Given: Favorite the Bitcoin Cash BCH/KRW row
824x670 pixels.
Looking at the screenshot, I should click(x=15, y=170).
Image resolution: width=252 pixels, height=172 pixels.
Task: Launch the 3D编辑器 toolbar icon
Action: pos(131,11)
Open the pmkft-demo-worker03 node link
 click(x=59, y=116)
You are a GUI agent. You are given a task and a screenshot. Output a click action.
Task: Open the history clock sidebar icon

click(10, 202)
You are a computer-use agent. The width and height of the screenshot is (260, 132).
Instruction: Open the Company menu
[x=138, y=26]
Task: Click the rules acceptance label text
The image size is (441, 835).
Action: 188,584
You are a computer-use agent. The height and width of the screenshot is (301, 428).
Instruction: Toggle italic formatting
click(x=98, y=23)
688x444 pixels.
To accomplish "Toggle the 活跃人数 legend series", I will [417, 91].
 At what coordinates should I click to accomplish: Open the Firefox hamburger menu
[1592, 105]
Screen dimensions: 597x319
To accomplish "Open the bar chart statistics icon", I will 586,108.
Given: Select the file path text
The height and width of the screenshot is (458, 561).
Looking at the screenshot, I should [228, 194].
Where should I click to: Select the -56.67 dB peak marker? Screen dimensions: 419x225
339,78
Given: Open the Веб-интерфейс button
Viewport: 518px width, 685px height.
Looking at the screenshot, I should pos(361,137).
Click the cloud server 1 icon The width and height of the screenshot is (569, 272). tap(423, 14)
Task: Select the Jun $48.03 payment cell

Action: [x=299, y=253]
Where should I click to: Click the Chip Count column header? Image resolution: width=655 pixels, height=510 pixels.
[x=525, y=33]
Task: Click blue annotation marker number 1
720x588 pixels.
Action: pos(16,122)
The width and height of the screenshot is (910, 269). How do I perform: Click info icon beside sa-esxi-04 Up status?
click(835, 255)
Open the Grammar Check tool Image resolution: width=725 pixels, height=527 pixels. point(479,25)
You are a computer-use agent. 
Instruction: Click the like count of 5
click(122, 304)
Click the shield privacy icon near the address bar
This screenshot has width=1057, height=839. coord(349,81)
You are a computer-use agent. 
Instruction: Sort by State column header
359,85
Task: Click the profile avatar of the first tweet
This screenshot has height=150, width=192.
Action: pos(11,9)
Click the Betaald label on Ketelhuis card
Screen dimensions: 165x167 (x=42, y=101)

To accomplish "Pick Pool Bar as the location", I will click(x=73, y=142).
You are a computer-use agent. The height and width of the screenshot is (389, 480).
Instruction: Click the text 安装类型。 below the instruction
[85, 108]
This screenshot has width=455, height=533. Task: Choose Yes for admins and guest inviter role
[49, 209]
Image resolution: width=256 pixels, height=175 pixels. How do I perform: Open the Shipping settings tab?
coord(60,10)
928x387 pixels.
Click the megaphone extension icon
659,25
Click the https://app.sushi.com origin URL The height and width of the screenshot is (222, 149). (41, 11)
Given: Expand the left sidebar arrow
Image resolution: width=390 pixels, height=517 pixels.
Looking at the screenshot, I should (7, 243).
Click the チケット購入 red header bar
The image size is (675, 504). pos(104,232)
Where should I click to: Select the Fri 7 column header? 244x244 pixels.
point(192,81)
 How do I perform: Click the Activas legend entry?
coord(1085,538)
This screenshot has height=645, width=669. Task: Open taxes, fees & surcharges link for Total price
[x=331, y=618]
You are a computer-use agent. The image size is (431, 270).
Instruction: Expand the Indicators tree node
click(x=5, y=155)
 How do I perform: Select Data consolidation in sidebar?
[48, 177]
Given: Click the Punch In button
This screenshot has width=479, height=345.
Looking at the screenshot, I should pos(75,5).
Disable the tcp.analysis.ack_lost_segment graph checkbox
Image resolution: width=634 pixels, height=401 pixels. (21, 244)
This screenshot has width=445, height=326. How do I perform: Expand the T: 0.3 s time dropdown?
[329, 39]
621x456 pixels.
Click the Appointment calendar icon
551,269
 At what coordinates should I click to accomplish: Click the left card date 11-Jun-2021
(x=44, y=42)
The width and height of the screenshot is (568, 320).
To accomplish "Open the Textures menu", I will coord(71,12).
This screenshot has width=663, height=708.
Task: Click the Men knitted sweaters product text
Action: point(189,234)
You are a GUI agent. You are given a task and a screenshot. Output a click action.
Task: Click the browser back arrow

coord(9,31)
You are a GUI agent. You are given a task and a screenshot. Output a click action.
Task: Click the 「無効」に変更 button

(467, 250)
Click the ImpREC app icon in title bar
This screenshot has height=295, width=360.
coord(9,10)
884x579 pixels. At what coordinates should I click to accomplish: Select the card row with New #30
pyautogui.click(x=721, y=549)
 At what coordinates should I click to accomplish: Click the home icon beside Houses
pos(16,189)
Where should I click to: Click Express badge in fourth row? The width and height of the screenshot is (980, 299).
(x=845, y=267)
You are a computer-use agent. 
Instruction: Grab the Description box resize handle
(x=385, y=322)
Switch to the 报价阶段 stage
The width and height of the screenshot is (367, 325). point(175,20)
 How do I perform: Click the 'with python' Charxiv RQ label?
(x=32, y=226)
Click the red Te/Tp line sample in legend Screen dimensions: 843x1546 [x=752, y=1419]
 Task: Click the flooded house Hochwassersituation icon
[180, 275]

■ What needs to be done: Return the material in full, exactly as shown.

■ Exercise response:
Given: Favorite the Bitcoin Cash BCH/KRW row
824x670 pixels.
Looking at the screenshot, I should click(x=15, y=170).
Image resolution: width=252 pixels, height=172 pixels.
Task: Launch the 3D编辑器 toolbar icon
Action: pos(131,11)
Open the pmkft-demo-worker03 node link
 click(x=59, y=116)
You are a GUI agent. You are given a task and a screenshot. Output a click action.
Task: Open the history clock sidebar icon

click(10, 202)
You are a computer-use agent. The width and height of the screenshot is (260, 132).
Instruction: Open the Company menu
[x=138, y=26]
Task: Click the rules acceptance label text
The image size is (441, 835).
Action: 188,584
You are a computer-use agent. The height and width of the screenshot is (301, 428).
Instruction: Toggle italic formatting
click(x=98, y=23)
688x444 pixels.
To accomplish "Toggle the 活跃人数 legend series", I will [417, 91].
 At what coordinates should I click to accomplish: Open the Firefox hamburger menu
[1592, 105]
Screen dimensions: 597x319
To accomplish "Open the bar chart statistics icon", I will 586,108.
Given: Select the file path text
The height and width of the screenshot is (458, 561).
Looking at the screenshot, I should [228, 194].
Where should I click to: Select the -56.67 dB peak marker? Screen dimensions: 419x225
339,78
Given: Open the Веб-интерфейс button
Viewport: 518px width, 685px height.
Looking at the screenshot, I should pos(361,137).
Click the cloud server 1 icon The width and height of the screenshot is (569, 272). tap(423, 14)
Task: Select the Jun $48.03 payment cell

Action: [x=299, y=253]
Where should I click to: Click the Chip Count column header? Image resolution: width=655 pixels, height=510 pixels.
[x=525, y=33]
Task: Click blue annotation marker number 1
720x588 pixels.
Action: pos(16,122)
The width and height of the screenshot is (910, 269). How do I perform: Click info icon beside sa-esxi-04 Up status?
click(835, 255)
Open the Grammar Check tool Image resolution: width=725 pixels, height=527 pixels. point(479,25)
You are a computer-use agent. 
Instruction: Click the like count of 5
click(122, 304)
Click the shield privacy icon near the address bar
This screenshot has width=1057, height=839. coord(349,81)
You are a computer-use agent. 
Instruction: Sort by State column header
359,85
Task: Click the profile avatar of the first tweet
This screenshot has height=150, width=192.
Action: pos(11,9)
Click the Betaald label on Ketelhuis card
Screen dimensions: 165x167 (x=42, y=101)

To accomplish "Pick Pool Bar as the location", I will click(x=73, y=142).
You are a computer-use agent. The height and width of the screenshot is (389, 480).
Instruction: Click the text 安装类型。 below the instruction
[85, 108]
This screenshot has width=455, height=533. Task: Choose Yes for admins and guest inviter role
[49, 209]
Image resolution: width=256 pixels, height=175 pixels. How do I perform: Open the Shipping settings tab?
coord(60,10)
928x387 pixels.
Click the megaphone extension icon
659,25
Click the https://app.sushi.com origin URL The height and width of the screenshot is (222, 149). (41, 11)
Given: Expand the left sidebar arrow
Image resolution: width=390 pixels, height=517 pixels.
Looking at the screenshot, I should (7, 243).
Click the チケット購入 red header bar
The image size is (675, 504). pos(104,232)
Where should I click to: Select the Fri 7 column header? 244x244 pixels.
point(192,81)
 How do I perform: Click the Activas legend entry?
coord(1085,538)
This screenshot has height=645, width=669. Task: Open taxes, fees & surcharges link for Total price
[x=331, y=618]
You are a computer-use agent. The image size is (431, 270).
Instruction: Expand the Indicators tree node
click(x=5, y=155)
 How do I perform: Select Data consolidation in sidebar?
[48, 177]
Given: Click the Punch In button
This screenshot has width=479, height=345.
Looking at the screenshot, I should pos(75,5).
Disable the tcp.analysis.ack_lost_segment graph checkbox
Image resolution: width=634 pixels, height=401 pixels. (21, 244)
This screenshot has width=445, height=326. How do I perform: Expand the T: 0.3 s time dropdown?
[329, 39]
621x456 pixels.
Click the Appointment calendar icon
551,269
 At what coordinates should I click to accomplish: Click the left card date 11-Jun-2021
(x=44, y=42)
The width and height of the screenshot is (568, 320).
To accomplish "Open the Textures menu", I will coord(71,12).
This screenshot has width=663, height=708.
Task: Click the Men knitted sweaters product text
Action: point(189,234)
You are a GUI agent. You are given a task and a screenshot. Output a click action.
Task: Click the browser back arrow

coord(9,31)
You are a GUI agent. You are given a task and a screenshot. Output a click action.
Task: Click the 「無効」に変更 button

(467, 250)
Click the ImpREC app icon in title bar
This screenshot has height=295, width=360.
coord(9,10)
884x579 pixels. At what coordinates should I click to accomplish: Select the card row with New #30
pyautogui.click(x=721, y=549)
 At what coordinates should I click to accomplish: Click the home icon beside Houses
pos(16,189)
Where should I click to: Click Express badge in fourth row? The width and height of the screenshot is (980, 299).
(x=845, y=267)
You are a computer-use agent. 
Instruction: Grab the Description box resize handle
(x=385, y=322)
Switch to the 报价阶段 stage
The width and height of the screenshot is (367, 325). point(175,20)
 How do I perform: Click the 'with python' Charxiv RQ label?
(x=32, y=226)
Click the red Te/Tp line sample in legend Screen dimensions: 843x1546 [x=752, y=1419]
 Task: Click the flooded house Hochwassersituation icon
[180, 275]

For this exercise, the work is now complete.